The Communities for Red Colobus (C4RC) education team

In a small rural school in the Central River Region two young educators are inspiring students to protect some of the rarest monkeys in West Africa.

Meta Barry and Buba Bah lead the education and awareness programme of the Communities for Red Colobus (C4RC) project. Their aim is to work with local children and adults to help them understand, value and protect primate populations and their forest homes. Meta was born and brought up in Sambel Kunda before attending Gambia College to complete a three-year primary teaching certificate.

Sambel Kunda school lies at the heart of the project area and caters for children from several outlying villages. Today Meta is delivering a video presentation to 50 students between the ages of 11 and 16. They are being challenged to think about monkeys as our closest living ancestors.

At the end of the lesson, she asks the class ‘what is a primate?’ a young boy stands up ‘monkeys and humans are primates’ he says, ‘we share large brains, hands and nails for grasping food and both live in large family groups.’

Meta and Buba use a variety of teaching materials and methods to engage the children around the needs of red colobus conservation. Lessons are supported by posters, books and presentations and are brought to life with song and drama about the spectacular forests and wildlife that still exist in this corner of The Gambia.

During lockdown Meta delivered socially distanced small group teaching within her village before moving to the school when it was safe and legal to do so. However, teaching is not restricted to the classroom and local children now benefit from a weekly wildlife club with exciting opportunities for field trips into the forest to experience wild troops of red colobus for themselves. As word has spread through the village grapevine the club has become very popular and now hosts upwards of 20 children.

‘We know that children and young adults have the greatest capacity for learning when they are having fun’ said Meta ‘we use games, quizzes and art competitions to engage young people around wildlife and hope they will share those messages at home with their parents.’

Adults in the project area are also an important part of the C4RC education programme and once a month Meta hosts a meeting with 25 local women. The majority did not have the opportunity to go to school and are keen to learn about the red colobus and the work of the C4RC project. The women also feedback to Meta with suggestions and ideas about how to shape the project to deliver maximum impact for wildlife and the local communities.

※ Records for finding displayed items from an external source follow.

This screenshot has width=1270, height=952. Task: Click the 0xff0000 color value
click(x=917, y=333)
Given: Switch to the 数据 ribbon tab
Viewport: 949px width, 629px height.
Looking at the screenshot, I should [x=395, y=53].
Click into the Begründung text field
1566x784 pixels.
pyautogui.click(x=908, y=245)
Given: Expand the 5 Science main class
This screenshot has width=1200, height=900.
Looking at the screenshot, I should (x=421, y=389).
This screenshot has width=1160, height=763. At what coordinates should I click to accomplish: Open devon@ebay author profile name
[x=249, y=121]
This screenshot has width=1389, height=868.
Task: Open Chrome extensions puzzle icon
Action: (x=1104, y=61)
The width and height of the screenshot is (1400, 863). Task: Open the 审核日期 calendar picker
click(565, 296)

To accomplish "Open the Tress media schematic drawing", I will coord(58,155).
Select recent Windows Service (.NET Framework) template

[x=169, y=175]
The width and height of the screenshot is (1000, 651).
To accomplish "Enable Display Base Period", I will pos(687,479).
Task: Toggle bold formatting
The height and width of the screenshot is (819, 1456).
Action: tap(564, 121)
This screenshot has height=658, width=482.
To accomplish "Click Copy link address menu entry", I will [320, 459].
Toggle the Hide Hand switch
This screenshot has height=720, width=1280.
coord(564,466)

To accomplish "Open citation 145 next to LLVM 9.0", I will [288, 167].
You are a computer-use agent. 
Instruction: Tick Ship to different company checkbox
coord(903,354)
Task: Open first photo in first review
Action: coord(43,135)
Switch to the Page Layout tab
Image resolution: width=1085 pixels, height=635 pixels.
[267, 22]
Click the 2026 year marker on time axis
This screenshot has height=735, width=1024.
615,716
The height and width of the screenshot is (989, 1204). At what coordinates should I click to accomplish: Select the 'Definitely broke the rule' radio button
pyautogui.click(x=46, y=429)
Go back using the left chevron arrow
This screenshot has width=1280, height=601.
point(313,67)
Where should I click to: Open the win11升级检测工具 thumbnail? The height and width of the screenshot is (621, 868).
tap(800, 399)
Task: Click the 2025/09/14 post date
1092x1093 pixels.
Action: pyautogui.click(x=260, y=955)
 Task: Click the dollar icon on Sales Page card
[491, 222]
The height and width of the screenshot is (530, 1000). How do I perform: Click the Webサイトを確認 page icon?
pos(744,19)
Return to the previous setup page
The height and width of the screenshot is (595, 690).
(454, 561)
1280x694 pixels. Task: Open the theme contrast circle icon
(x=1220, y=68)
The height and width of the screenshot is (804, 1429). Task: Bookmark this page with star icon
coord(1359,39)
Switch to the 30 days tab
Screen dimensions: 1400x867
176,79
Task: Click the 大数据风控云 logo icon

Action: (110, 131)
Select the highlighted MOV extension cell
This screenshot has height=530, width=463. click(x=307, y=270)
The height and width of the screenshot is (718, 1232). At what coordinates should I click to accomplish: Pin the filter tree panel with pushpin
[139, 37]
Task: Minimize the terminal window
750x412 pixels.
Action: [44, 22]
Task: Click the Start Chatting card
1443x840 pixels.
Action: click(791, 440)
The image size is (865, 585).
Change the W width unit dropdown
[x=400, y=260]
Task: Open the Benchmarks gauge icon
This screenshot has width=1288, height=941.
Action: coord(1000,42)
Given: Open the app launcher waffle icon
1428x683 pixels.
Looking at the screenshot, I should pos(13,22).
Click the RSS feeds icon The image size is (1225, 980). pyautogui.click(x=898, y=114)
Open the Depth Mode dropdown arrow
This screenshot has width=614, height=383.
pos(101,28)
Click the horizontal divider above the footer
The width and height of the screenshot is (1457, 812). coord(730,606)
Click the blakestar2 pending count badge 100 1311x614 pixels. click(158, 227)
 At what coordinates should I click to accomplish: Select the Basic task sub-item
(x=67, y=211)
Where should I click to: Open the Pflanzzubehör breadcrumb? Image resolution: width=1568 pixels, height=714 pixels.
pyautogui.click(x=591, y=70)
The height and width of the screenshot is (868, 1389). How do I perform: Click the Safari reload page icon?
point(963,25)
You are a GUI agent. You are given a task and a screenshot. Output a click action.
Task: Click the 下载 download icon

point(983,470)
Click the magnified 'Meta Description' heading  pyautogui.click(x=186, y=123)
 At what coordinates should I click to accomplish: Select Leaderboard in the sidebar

‘I wanted to join the project to protect the remaining populations of Temminck’s red colobus monkeys in The Gambia’ said Meta ‘community education is helping to change views and behaviours towards red colobus and will ensure the sustainable use of our forests and the survival of the monkeys.’

On behalf of the C4RC project I would like to thank Meta and Buba for all their good work and for ensuring a better future for endangered red colobus monkeys through community education.